◆ Request:
Transcribe the records verbatim, starting at the line that contains "Where should I click to: Toggle" and continuing through the end of the records, with that first line included.

==== Input records

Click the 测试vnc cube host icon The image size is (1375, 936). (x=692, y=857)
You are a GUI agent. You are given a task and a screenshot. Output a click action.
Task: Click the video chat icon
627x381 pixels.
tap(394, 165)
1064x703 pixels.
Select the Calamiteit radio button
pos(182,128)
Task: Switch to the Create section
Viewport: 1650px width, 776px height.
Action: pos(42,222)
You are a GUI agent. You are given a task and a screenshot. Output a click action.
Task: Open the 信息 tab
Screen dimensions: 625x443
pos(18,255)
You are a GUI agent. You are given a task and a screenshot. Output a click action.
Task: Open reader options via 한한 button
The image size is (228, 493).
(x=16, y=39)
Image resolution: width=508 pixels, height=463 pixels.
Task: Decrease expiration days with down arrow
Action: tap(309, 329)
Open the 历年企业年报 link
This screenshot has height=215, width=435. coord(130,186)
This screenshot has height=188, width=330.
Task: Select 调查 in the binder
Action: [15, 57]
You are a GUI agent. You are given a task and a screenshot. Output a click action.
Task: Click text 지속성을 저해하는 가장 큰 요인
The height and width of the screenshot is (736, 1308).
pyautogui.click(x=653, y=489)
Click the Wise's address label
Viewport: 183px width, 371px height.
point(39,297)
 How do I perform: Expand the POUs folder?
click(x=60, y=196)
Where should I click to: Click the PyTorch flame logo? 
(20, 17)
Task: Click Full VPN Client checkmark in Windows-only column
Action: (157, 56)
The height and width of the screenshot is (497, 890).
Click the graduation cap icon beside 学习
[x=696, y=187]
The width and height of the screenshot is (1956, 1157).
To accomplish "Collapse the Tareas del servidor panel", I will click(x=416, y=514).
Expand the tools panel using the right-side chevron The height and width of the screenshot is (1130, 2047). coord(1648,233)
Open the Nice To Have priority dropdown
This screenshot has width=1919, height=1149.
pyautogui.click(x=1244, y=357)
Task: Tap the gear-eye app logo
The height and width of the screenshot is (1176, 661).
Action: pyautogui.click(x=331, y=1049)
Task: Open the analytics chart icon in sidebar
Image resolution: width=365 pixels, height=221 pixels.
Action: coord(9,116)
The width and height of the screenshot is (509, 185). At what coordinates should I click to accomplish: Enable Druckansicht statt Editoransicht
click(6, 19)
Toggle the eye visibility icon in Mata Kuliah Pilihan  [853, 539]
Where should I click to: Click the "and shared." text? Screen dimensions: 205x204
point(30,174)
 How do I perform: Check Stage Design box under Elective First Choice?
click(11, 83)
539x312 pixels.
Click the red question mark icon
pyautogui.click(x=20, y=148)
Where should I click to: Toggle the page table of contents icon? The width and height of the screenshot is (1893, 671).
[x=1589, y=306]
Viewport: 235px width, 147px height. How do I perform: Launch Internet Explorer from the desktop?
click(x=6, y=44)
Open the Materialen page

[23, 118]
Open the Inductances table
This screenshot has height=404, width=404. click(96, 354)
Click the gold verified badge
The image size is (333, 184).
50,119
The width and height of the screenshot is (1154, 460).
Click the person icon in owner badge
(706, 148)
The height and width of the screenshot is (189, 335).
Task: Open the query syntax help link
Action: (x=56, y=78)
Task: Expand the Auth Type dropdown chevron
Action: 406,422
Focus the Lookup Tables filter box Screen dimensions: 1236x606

========

◆ The result:
Where should I click to: Toggle the page table of contents icon? The width and height of the screenshot is (1893, 671).
[x=1589, y=306]
Viewport: 235px width, 147px height. How do I perform: Launch Internet Explorer from the desktop?
click(x=6, y=44)
Open the Materialen page

[23, 118]
Open the Inductances table
This screenshot has height=404, width=404. click(96, 354)
Click the gold verified badge
The image size is (333, 184).
50,119
The width and height of the screenshot is (1154, 460).
Click the person icon in owner badge
(706, 148)
The height and width of the screenshot is (189, 335).
Task: Open the query syntax help link
Action: (x=56, y=78)
Task: Expand the Auth Type dropdown chevron
Action: 406,422
Focus the Lookup Tables filter box Screen dimensions: 1236x606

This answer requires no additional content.